(Pixel coordinate grounding data)
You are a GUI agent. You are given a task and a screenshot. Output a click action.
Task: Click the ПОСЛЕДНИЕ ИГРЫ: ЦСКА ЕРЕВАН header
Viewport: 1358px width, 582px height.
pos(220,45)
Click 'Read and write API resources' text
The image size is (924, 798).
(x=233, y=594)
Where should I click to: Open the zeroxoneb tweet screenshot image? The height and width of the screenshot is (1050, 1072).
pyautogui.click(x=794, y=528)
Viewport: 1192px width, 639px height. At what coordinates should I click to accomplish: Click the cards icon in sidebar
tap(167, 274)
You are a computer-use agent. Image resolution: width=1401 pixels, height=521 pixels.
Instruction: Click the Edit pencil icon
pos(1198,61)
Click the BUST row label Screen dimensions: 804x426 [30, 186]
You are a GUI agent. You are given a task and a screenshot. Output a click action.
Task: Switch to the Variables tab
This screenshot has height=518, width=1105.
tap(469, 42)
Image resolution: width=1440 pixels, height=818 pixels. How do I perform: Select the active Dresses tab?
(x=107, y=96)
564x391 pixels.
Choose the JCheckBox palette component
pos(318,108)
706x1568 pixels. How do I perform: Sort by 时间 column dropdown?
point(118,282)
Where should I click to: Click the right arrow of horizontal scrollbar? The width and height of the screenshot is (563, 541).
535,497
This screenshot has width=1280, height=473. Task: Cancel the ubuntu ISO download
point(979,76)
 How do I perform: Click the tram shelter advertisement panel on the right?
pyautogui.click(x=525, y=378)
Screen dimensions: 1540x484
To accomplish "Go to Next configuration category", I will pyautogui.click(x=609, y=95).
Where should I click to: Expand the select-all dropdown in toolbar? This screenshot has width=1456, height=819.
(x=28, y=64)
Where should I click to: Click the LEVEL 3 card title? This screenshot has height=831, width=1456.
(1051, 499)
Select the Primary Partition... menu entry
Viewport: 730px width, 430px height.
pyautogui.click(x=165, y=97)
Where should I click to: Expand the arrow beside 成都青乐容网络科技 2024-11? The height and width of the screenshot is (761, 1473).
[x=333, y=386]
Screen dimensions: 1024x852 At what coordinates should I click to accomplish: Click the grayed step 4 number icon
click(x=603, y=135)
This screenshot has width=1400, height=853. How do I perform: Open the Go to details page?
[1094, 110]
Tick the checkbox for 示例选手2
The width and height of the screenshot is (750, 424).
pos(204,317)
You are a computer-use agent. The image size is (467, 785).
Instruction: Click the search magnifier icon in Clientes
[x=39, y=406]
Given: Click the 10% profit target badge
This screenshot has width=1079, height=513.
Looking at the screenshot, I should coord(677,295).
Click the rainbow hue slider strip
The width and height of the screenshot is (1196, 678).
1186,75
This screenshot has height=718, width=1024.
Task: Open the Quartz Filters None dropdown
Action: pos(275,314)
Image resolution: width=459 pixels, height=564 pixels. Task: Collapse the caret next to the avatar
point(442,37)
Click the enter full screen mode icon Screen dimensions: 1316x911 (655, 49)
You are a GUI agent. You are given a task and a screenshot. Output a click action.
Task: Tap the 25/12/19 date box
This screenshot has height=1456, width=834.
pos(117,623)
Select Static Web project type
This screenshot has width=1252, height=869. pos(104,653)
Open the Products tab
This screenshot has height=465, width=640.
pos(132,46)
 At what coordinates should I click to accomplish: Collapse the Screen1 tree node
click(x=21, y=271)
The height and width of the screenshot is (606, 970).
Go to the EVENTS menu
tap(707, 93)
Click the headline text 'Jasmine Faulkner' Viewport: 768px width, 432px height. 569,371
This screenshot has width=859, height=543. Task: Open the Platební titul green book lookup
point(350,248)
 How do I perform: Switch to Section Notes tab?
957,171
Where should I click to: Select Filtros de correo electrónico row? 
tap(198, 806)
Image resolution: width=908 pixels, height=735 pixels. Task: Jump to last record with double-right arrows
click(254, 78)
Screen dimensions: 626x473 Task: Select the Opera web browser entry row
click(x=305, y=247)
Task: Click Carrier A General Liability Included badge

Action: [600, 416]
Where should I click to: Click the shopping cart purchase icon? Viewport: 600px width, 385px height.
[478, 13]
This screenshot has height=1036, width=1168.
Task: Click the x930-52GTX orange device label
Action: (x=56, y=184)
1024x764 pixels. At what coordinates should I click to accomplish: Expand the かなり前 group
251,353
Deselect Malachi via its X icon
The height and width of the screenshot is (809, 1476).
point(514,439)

--- TASK GOAL ---
If a line in the records above holds the string "computer", copy it.

--- EXPECTED ANSWER ---
You are a computer-use agent. Image resolution: width=1401 pixels, height=521 pixels.
You are a computer-use agent. The image size is (467, 785).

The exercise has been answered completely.